Let’s Do It Again (1953)
Let’s Do It Again is not an attempt at 1930s screwball but a musical adaptation of that perfect 1930s screwball, The Awful Truth. The incredible chemistry of Irene Dunne and Cary Grant is replaced by the complete lack of any chemistry discernible between an odd-looking Jane Wyman and a dull-looking Ray Milland. They don’t even have a dog to replace the wonderful Mr. Smith.
The movie is interesting for what it marks about the shifts of the 1950s. Class does not really exist in the movie. Ralph Bellamy’s role in The Awful Truth is taken over here by Aldo Ray, but whereas Bellamy indexed a wealthy but class-less interloper in New York high society, Ray’s character isn’t easily distinguishable from the other characters. He own uranium mines. There isn’t an urbanity in the film for Ray to crash against, only a sense that the world of the film has been disinfected with Lysol leaving it acutely White (except for the Latin band musicians).
And adult erotic chemistry, the stuff of 1930s wit, is also missing. Sex here is obvious and dopey. While Dunne’s take on a salacious hoochy-coochy dance in The Awful Truth is such an amazing scene because it is so out of keeping with the norms of the time—and becomes so inflected with Dunne’s personality as she does it—the equivalent dance performed by Wyman is no scandal or even terribly interesting, despite the long legs and shimmy. It’s what everyone is doing, and the job of men is to ogle.
Well, 1953 was also the year that Playboy was launched.
Reunion in Reno (1951)
Another Reno B-movie, shot on location in our favorite divorce movie city. The twist here is that the person seeking a divorce is a little girl played by ten year old child actor Gigi Perreau. She shows up in Reno and explains to a perplexed divorce attorney that she wants a divorce from her parents, though she won’t reveal who they are.
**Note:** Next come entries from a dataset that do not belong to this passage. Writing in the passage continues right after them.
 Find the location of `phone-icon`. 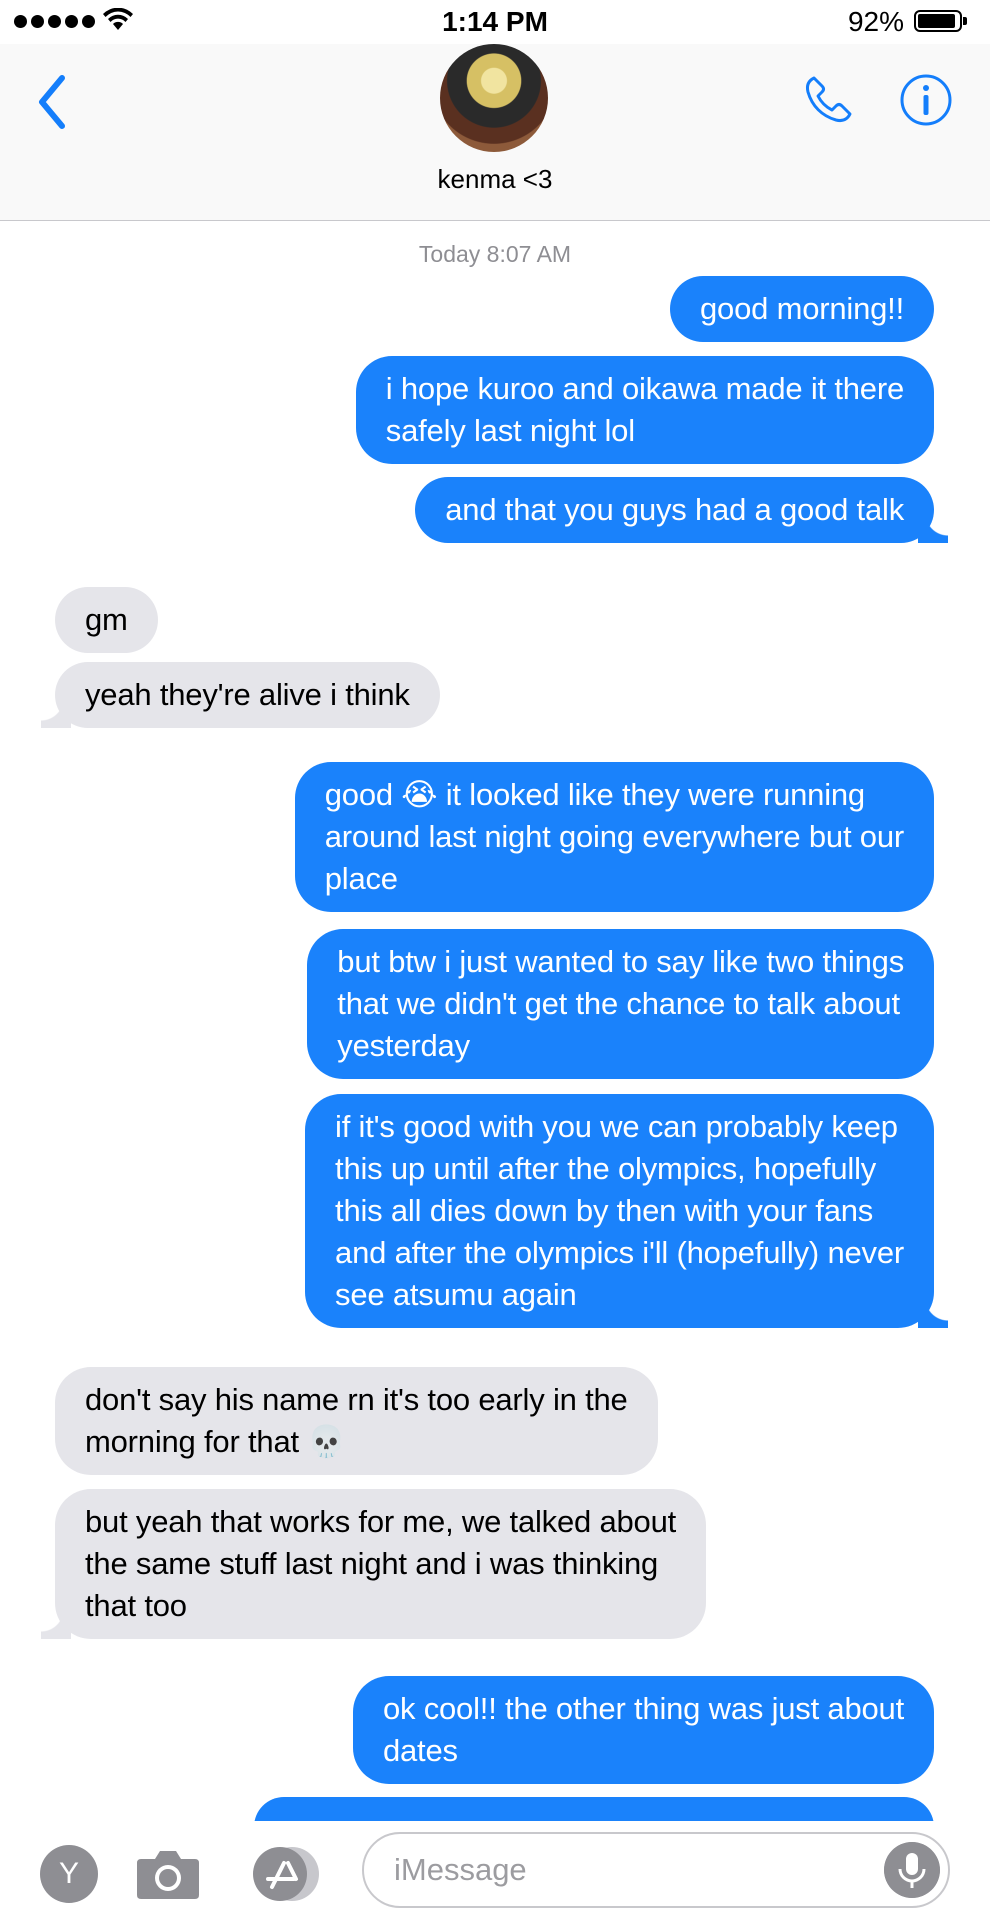

phone-icon is located at coordinates (828, 100). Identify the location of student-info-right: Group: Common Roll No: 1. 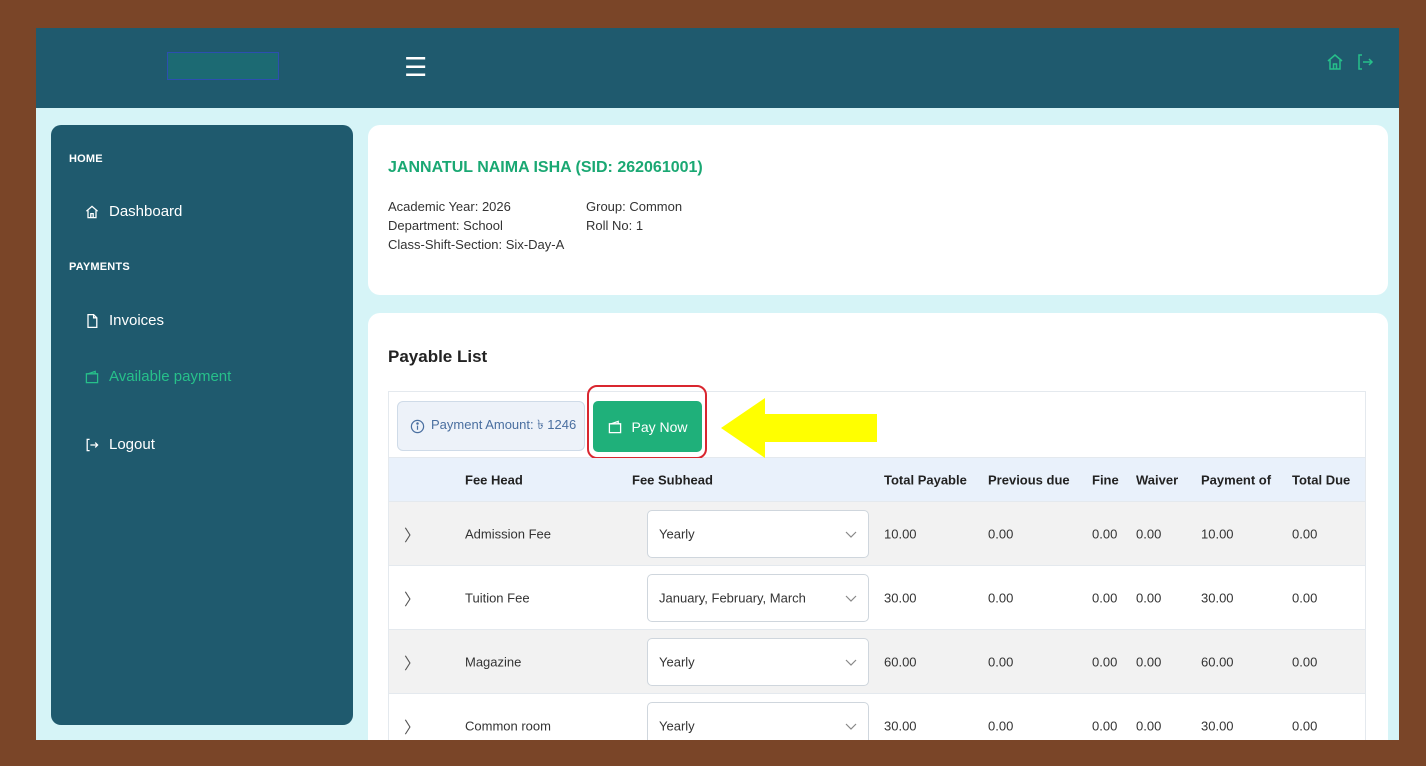
(634, 216).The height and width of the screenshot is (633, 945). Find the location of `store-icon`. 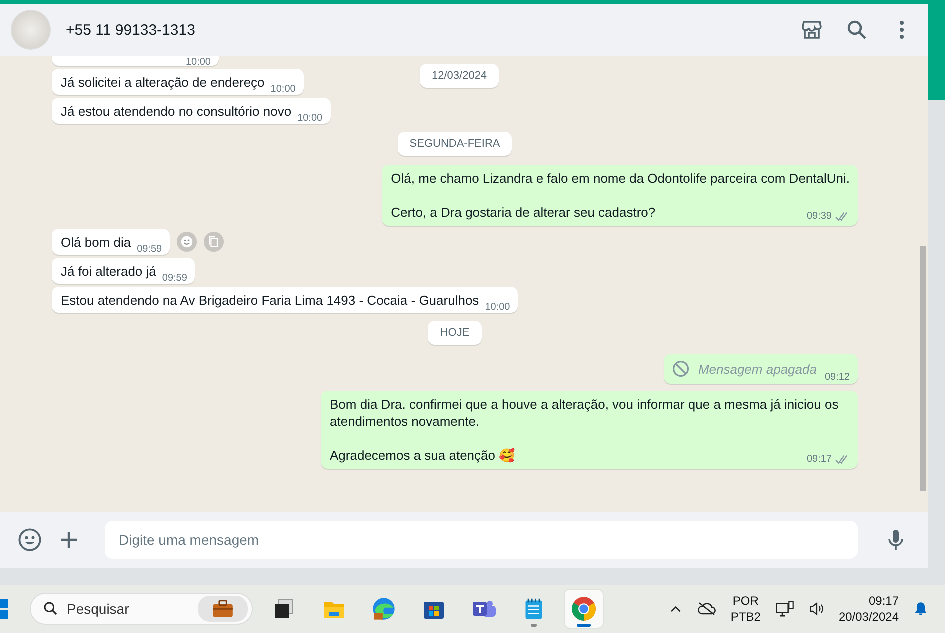

store-icon is located at coordinates (812, 30).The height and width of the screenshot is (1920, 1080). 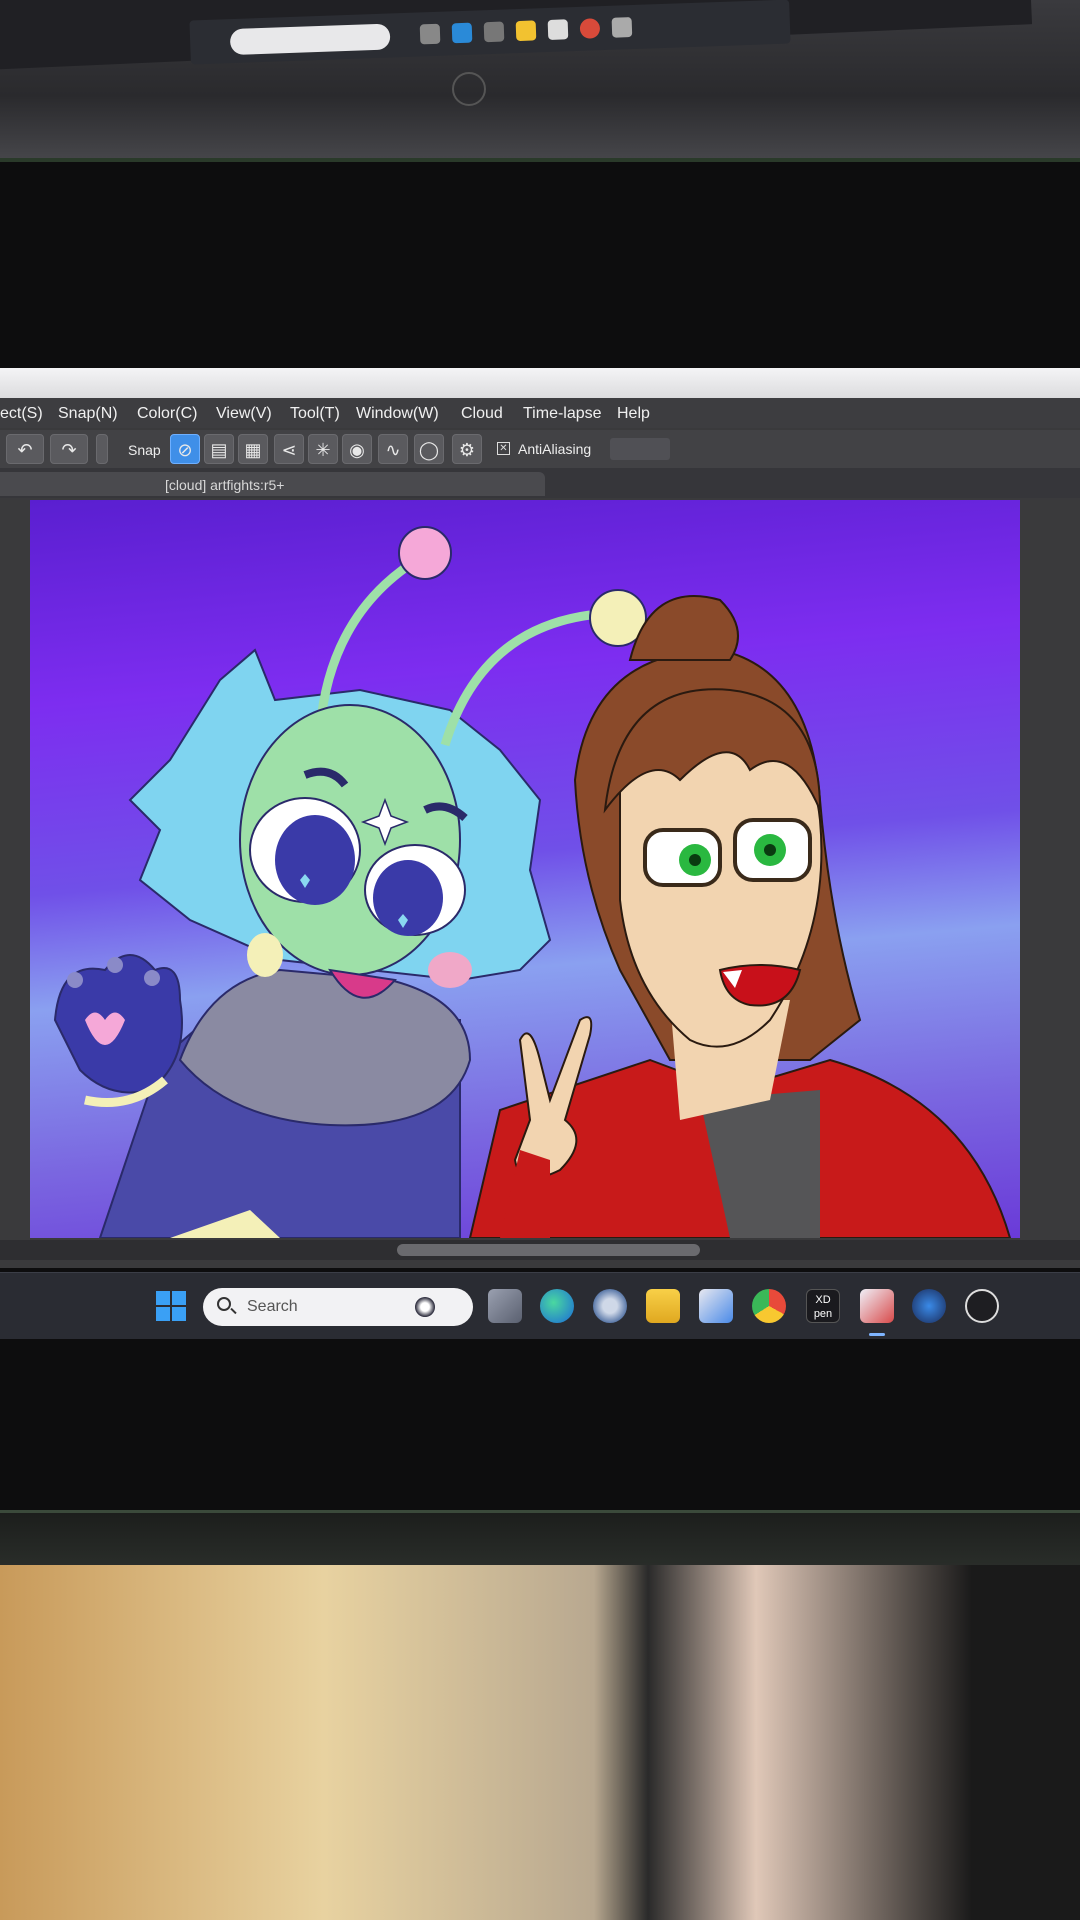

The attorney and his girlfriend, a kind-hearted and anti-divorce secretary (Peggy Dow, whose somewhat Sophia Loren-like looks won her a brief, three-year film career before she gave it up), figure out the mystery. It turns out that the girl has a skunk of an aunt who told her that her soon-to-arrive baby brother will cost too much for her parents to afford, and reveals moreover that she was adopted. This is why little Gigi snuck off to Reno to seek her “divorce.” Loving parents arrive to reassure their daughter, and the attorney and the secretary not only decide to get married, but to adopt a child as well.